## [Texte à lire]
= = = =
Encore un grand moment avec Olivier Bordaçarre, une sacrée belle claque même, frémissante et galvanisante, avec l’histoire de ce couple tout neuf, cette rencontre qui de façon inattendue soulève des secrets qui n’arrivent plus à rester sous le tapis. Avec une grande justesse, l’auteur décrit la rivalité et les jeux de miroirs, en poussant ses personnages dans leurs retranchements, jusqu’à l’implosion si nécessaire.
Sergi est un cœur d’artichaut, c’est un artiste au feeling impromptu, à la folie douce, qui cède à l’impulsion d’une courbe bien dessinée. Mais lorsqu’il croise Rebecca, c’est un revirement de situation qui s’engage, une passion chavirante qui déstabilise, une vision au long terme qui s’ébauche.
La relation nouvelle fait jaser. Julia est méfiante, s’inquiète pour son frère mais elle reste ne retrait, elle ne va pas jouer les psychanalystes avec la famille. Le beau-frère est plus confiant, après tout, elle est un peu spéciale et alors ? Il préfère continuer à discuter peinture, motiver Sergi à préparer sa prochaine expo, ou l’entrainer dans des galeries en quête de découvertes inattendues.
Roxane entre en jeu. Elle est photographe. Depuis un grave accident qui lui a couté le visage, elle s’est mise au vert, à l’écart, loin du regard des autres. Sauf quand elle signe une série d’autoportraits et qu’elle expose. Sergi est littéralement secoué et il veut en savoir plus, mais il va surtout plonger dans un sac de nœuds familial lourd, pesant, violent.
Le précédent roman de l’auteur, Dernier désir, m’avait bluffé comme très rarement. Avec Accidents, il récidive, entamant son récit avec un chapitre glaçant qui m’a séchée sur place dans le tramway. La suite est un peu plus contenue, s’installe insidieusement pour devenir au fil des pages presque aussi obsessionnelle. Le grand talent d’Olivier Bordaçarre, c’est sa capacité à décrire très précisément les sentiments humains, avec une exactitude déstabilisante. Il soupèse chaque situation, sculpte ses personnages, pose les tempéraments avec une justesse rarement observée à ce point. Il creuse encore davantage le thème de la rivalité, du double, en poussant ses personnages dans leurs retranchements, jusqu’à l’implosion si nécessaire.
= = = =
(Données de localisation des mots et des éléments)

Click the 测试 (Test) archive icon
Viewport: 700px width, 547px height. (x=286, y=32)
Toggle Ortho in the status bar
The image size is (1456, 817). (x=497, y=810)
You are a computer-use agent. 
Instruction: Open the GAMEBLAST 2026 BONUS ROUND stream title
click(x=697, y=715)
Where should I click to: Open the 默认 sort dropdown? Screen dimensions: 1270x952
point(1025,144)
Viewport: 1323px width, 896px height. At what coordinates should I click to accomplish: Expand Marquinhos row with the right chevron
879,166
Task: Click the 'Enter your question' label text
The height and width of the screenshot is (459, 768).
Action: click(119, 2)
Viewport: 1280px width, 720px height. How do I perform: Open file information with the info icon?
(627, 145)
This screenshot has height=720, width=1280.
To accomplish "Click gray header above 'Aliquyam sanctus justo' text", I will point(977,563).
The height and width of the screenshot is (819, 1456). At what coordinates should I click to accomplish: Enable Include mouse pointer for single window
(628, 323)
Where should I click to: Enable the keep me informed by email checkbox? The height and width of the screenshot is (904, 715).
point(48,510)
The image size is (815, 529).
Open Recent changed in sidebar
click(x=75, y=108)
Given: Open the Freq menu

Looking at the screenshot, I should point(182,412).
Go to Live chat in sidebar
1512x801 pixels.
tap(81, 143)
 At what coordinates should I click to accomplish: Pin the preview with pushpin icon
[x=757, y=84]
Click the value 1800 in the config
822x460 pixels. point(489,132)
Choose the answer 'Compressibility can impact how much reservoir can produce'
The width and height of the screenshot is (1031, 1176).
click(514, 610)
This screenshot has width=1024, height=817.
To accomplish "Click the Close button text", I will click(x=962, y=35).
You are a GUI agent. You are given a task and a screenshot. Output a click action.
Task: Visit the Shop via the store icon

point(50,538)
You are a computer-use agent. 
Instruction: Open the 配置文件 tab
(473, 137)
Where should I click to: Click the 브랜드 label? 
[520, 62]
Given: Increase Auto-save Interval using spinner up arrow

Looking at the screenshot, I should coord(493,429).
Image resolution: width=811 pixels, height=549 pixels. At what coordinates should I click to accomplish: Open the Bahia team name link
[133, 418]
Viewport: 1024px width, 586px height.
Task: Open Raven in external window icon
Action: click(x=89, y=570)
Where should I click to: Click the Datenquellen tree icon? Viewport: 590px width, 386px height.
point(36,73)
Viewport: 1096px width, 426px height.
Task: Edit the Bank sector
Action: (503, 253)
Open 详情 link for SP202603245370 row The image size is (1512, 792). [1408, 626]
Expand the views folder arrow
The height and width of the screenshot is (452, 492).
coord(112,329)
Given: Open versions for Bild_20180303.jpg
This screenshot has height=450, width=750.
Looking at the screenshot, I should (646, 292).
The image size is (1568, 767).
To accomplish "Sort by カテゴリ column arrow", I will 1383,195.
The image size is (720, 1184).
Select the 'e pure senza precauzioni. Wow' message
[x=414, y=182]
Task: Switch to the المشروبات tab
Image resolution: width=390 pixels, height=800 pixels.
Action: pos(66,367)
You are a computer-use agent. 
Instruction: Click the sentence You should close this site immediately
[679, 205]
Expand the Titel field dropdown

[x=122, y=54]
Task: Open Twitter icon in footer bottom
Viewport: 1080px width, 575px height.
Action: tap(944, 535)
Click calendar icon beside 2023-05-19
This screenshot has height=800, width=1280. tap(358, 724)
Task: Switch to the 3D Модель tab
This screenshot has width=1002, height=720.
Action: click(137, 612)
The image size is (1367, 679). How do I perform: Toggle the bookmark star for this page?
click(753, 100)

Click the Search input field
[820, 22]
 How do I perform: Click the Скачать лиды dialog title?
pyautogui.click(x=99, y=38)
= = = =
## [Consigne A]
Extrayez de la critique d'Accidents le passage compris entre « Encore un grand » et « terme qui s’ébauche. », bornes incluses.
## [Consigne B]
Pouvez-vous réécrire plus brièvement le paragraphe de la critique d'Accidents qui commence par « Roxane entre en jeu », en gardant ses faits essentiels ?

## [Réponse rédigée A]
Encore un grand moment avec Olivier Bordaçarre, une sacrée belle claque même, frémissante et galvanisante, avec l’histoire de ce couple tout neuf, cette rencontre qui de façon inattendue soulève des secrets qui n’arrivent plus à rester sous le tapis. Avec une grande justesse, l’auteur décrit la rivalité et les jeux de miroirs, en poussant ses personnages dans leurs retranchements, jusqu’à l’implosion si nécessaire.
Sergi est un cœur d’artichaut, c’est un artiste au feeling impromptu, à la folie douce, qui cède à l’impulsion d’une courbe bien dessinée. Mais lorsqu’il croise Rebecca, c’est un revirement de situation qui s’engage, une passion chavirante qui déstabilise, une vision au long terme qui s’ébauche.

## [Réponse rédigée B]
Roxane, photographe, vit à l'écart du regard des autres depuis un grave accident qui lui a coûté le visage, sauf lorsqu'elle expose une série d'autoportraits. Bouleversé, Sergi veut en savoir plus et se retrouve plongé dans un sac de nœuds familial lourd et violent.